Postby hongweiyuan1501 » Sun Jun 29, 2014 6:08 am

Hi :D ,
I have to estimate if certain macroeconomic variables can have significant impact on the housing price in both long term and short term. The method I used is Engle-Granger 2 step and error-correction mechanism. I have around 9 variables, which 8 of them are independent variables. The model is ln(house_price_index)=f(lninflation, loglong_term_interest_rate, lnreal_disposable_income, lnechange_rate, lnloan_amount, logbuilding_cost_index, loghousing_starts, loghousing_completions).

Here are the procedures I have used to estimate the both long term and short term relationships:
1. Check the unit roots of each variables. I found the dependent variable and 7 independent variables have unit root. 1 independent variable does not have unit root, so it is excluded for the model. The rest of the variables do not have unit roots after first difference, so they are I(1).
2. I estimated the static model 1 by OLS, then I use ADF test to test if the residual of the model 1 is stationary or not. Then I found the residual is stationary, which implies the unit root test rejects the null hypothesis that there is no cointegration by comparing the t statistics with critical values from Mackinnon (1991). This means the static model 1 is the long term relationship.
3. Then I calculated the first difference of both the dependent and independent variables and also the lagged one period of the residual of the model 1 to form the error-correction model by using OLS. The short term relationship is only found when all the independent variables (including lagged variables) are all significant and the coefficient of the lagged one period of the residual of the model 1 has to smaller than 0 but greater than -1.

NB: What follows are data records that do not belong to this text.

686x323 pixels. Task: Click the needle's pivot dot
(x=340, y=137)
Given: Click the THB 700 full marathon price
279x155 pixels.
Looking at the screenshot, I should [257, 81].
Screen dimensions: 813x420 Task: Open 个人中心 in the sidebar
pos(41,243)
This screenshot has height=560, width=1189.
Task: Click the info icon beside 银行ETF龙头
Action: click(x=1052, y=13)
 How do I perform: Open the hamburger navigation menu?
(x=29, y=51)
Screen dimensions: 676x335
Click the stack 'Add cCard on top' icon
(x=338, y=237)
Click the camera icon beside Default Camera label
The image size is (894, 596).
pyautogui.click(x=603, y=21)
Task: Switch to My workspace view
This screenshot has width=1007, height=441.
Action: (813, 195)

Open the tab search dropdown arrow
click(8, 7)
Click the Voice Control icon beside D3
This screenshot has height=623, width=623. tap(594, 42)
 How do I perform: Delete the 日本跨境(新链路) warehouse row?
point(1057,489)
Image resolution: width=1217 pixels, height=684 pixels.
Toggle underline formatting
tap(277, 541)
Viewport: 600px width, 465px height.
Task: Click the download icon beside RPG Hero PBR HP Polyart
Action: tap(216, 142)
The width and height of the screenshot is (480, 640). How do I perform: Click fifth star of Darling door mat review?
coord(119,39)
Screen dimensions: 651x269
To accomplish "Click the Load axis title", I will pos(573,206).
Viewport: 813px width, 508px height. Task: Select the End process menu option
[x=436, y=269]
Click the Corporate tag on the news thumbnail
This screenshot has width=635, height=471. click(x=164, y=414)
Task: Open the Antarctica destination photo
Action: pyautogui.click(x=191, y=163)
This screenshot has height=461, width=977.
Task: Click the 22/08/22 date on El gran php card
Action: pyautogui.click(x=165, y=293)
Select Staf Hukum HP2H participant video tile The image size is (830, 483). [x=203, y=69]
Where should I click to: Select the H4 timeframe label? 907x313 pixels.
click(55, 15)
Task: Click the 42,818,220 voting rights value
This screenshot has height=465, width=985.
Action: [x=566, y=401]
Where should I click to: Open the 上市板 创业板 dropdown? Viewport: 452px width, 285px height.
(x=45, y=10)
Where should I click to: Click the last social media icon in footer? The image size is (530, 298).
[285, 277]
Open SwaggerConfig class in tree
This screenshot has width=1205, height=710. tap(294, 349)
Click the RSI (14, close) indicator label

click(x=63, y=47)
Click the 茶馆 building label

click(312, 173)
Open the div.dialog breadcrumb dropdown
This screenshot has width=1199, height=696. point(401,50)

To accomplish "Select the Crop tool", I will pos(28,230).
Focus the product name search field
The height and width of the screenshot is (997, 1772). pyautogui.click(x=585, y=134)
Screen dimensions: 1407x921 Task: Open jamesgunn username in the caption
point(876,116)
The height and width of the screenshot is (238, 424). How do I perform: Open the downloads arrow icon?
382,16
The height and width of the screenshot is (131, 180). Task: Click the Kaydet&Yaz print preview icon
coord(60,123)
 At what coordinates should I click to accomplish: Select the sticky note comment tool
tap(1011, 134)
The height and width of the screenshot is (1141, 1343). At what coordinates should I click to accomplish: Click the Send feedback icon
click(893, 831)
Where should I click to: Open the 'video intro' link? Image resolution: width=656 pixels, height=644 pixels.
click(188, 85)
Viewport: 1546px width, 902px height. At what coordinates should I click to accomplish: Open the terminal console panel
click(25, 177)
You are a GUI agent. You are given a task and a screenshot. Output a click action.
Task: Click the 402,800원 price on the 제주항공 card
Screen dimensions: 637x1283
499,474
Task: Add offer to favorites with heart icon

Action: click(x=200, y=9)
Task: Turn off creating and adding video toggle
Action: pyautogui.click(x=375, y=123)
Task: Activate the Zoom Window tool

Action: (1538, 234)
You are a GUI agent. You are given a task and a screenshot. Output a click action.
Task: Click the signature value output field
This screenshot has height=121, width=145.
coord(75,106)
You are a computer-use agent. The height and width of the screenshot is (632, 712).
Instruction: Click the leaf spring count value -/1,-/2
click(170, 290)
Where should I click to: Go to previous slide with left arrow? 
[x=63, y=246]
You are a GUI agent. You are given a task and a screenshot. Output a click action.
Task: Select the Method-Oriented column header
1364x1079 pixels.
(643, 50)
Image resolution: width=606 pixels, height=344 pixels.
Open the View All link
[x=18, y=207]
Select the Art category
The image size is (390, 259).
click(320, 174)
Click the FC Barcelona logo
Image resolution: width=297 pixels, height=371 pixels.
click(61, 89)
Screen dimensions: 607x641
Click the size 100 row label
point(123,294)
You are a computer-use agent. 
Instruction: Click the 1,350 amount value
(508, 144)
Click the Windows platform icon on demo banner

Thus, I would like to ask that:
• Are my procedures correct? Did I miss anything or any indications I need to be aware of when I have my models?
• How should I interpret the results of the long term model as some of the variables are significant while some of the variables are not? Because of the causes of the spurious regression problem, therefore the t statistics, as well as the probability, are not correct. Should I just interpret sign of the coefficient of each variable?
• Also how should I interpret the short term results?
• My short run model’s R square is only around 64%, is this good enough?
Thank you very much in advance! :)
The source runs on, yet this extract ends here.